Buchbesprechung
Historischer Roman und epische Technik
Walter Wagner: Die Technik der Vorausdeutung in Fontanes „Vor dem Sturm" und ihre Bedeutung im Zusammenhang des Werks. Marburg, N. G. Eiwert Verlag 1966. (Marburger Beiträge zur Germanistik Bd 18.)
Seit kurzem greift die Fontane-Renaissance auch auf „Vor dem Sturm" über. Es spricht sich herum, daß dieser Roman im künstlerisch-weltanschaulichen Werdegang seines Autors eine Schlüsselstellung einnimmt; der Hinweis auf die unentwegte sträfliche Vernachlässigung des Werks durch die Forschung ist im Begriff, sich zu überleben. Mittlerweise geht sogar schon das Gerücht, wir besäßen, ohne es zu wissen und zu würdigen, in „Vor dem Sturm' einen historischen Roman „von der allerersten Sorte" (Walter Müller-Seidel) oder zumindest jedenfalls den „schönsten deutschen historischen Roman" (Peter Demetz). So begrüßenswert das neuerdings erwachte Wissenschaftsinteresse ist - vor solchen Überschwenglichkeiten muß gewarnt werden, weil sie die Gefahr einer abermaligen Verzerrung des Fontane- Bildes enthalten. Der epische Erstling des alten Fontane hat gewiß mancherlei Tugenden, nur nicht die eine, ohne die auch „Schach von Wuthenow", „Effi Briest", „Der Stechlin" heute tot und vergessen wären. Statt in Einklang mit dem Schicksal, das seiner preußisch-deutschen Welt objektiv be- schieden ist, tritt „Vor dem Sturm" dazu in ebenso absichtsvollen wie wirklichkeitswidrigen Gegensatz. Der Roman repräsentiert - man darf sich da getrost an die spätere Einstellung seines Verfassers halten - eine Entwicklungsstufe, die Fontane, um er selbst zu werden, zwar erreichen, vor allem aber hinter sich lassen mußte.

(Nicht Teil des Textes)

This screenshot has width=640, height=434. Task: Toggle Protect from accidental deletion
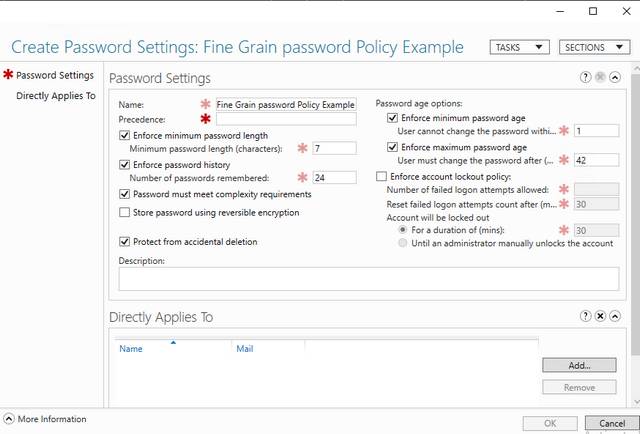pyautogui.click(x=124, y=242)
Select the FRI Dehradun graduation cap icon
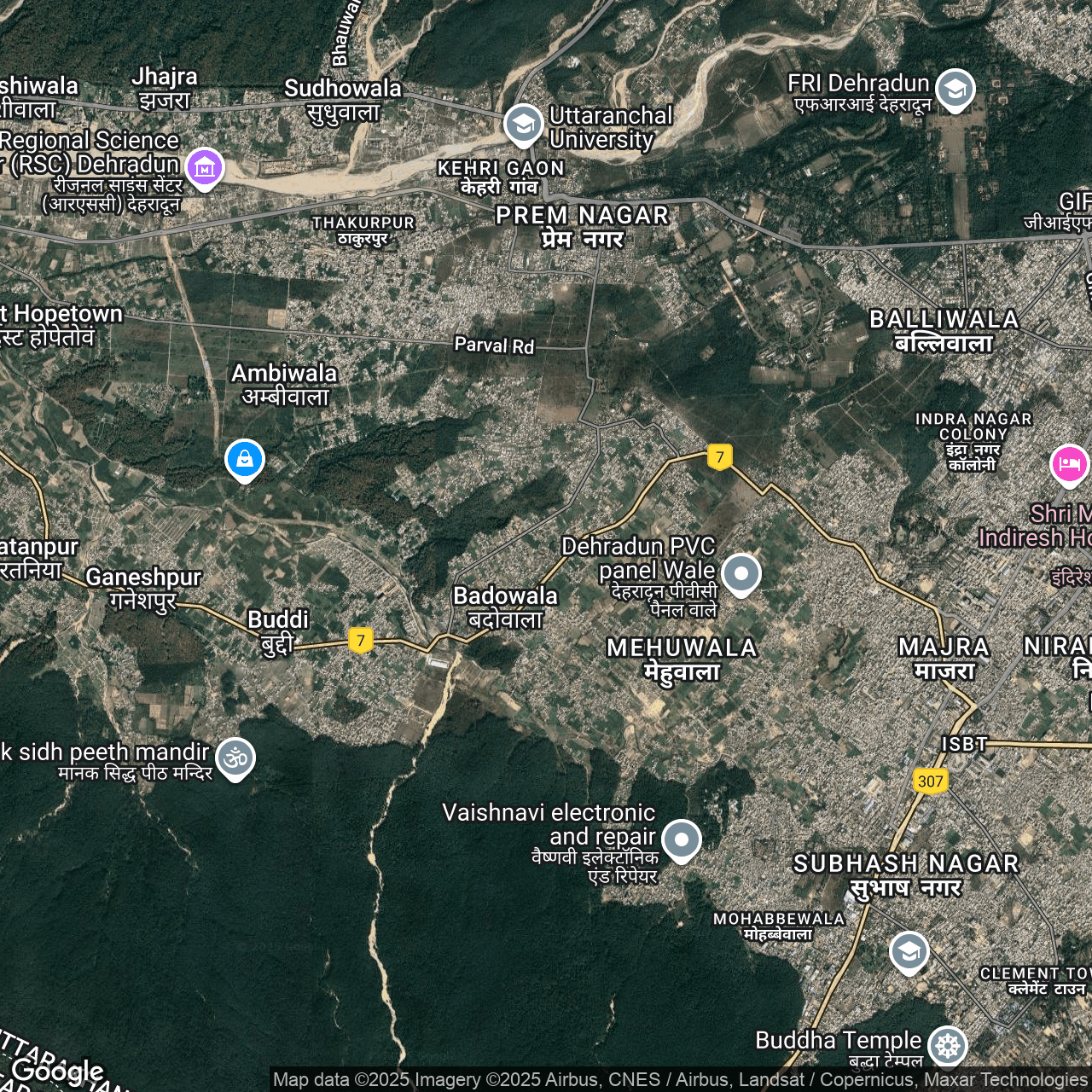 955,89
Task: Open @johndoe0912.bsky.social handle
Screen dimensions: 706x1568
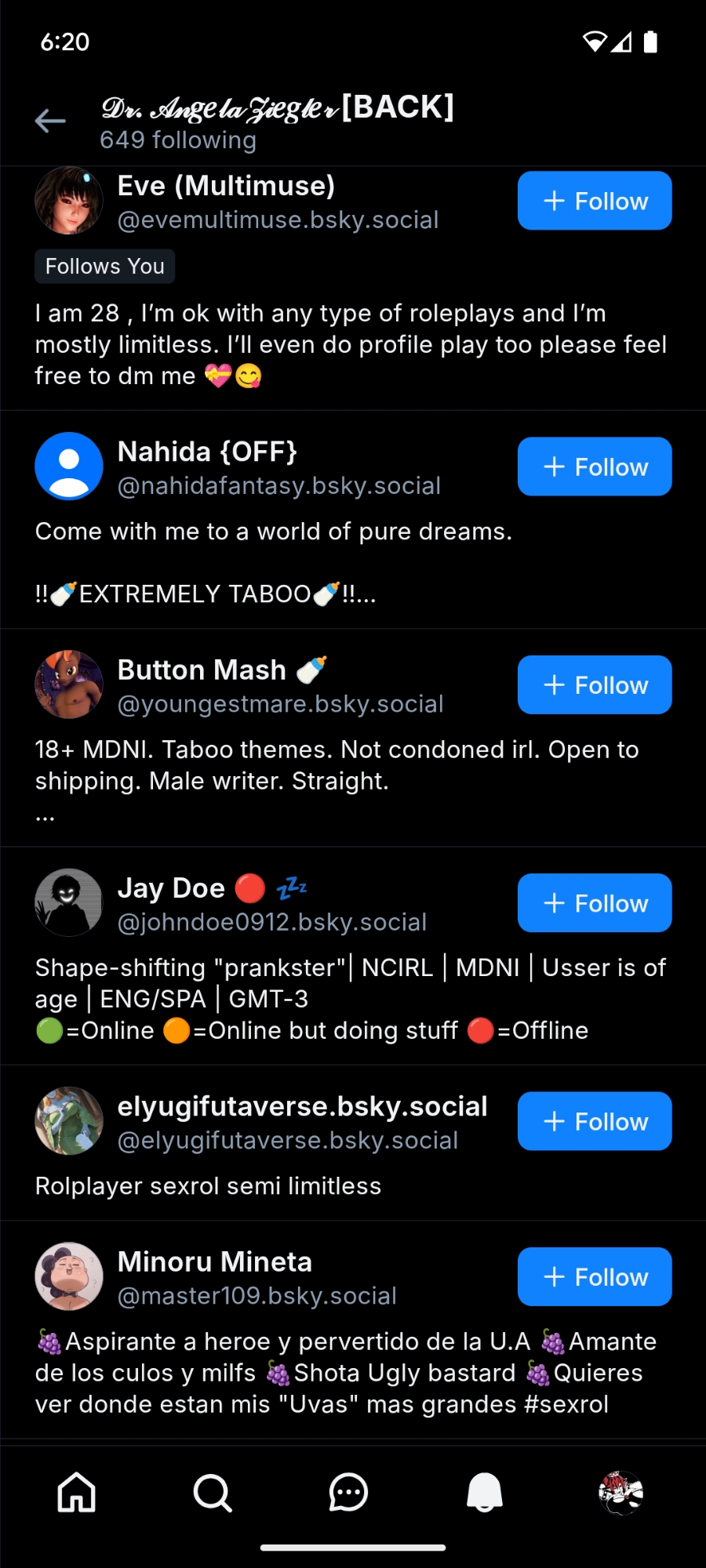Action: pos(272,922)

Walter Wagners Untersuchung fragt kaum nach derartigen Beziehungen, sondern sucht ebenfalls den „künstlerischen Rang des Werkes" (S. 10) zu ergründen. Das geschieht sehr einseitig, zu einseitig auch, um die erstrebte „Deutung des ganzen Romans (zu) ergeben, die ein angemessenes Verständnis von Gehalt und Gestalt" (ebd.) erlauben würde. Jedoch verfährt Wagner nüchtern und mit philologischer Sachlichkeit, was seine Arbeit vorteilhaft von früheren Unternehmungen Adelheid Bossharts und Peter Demetz' abhebt. Es stellt sicher, daß der Beitrag zum Verständnis des Werks erheblich bleibt.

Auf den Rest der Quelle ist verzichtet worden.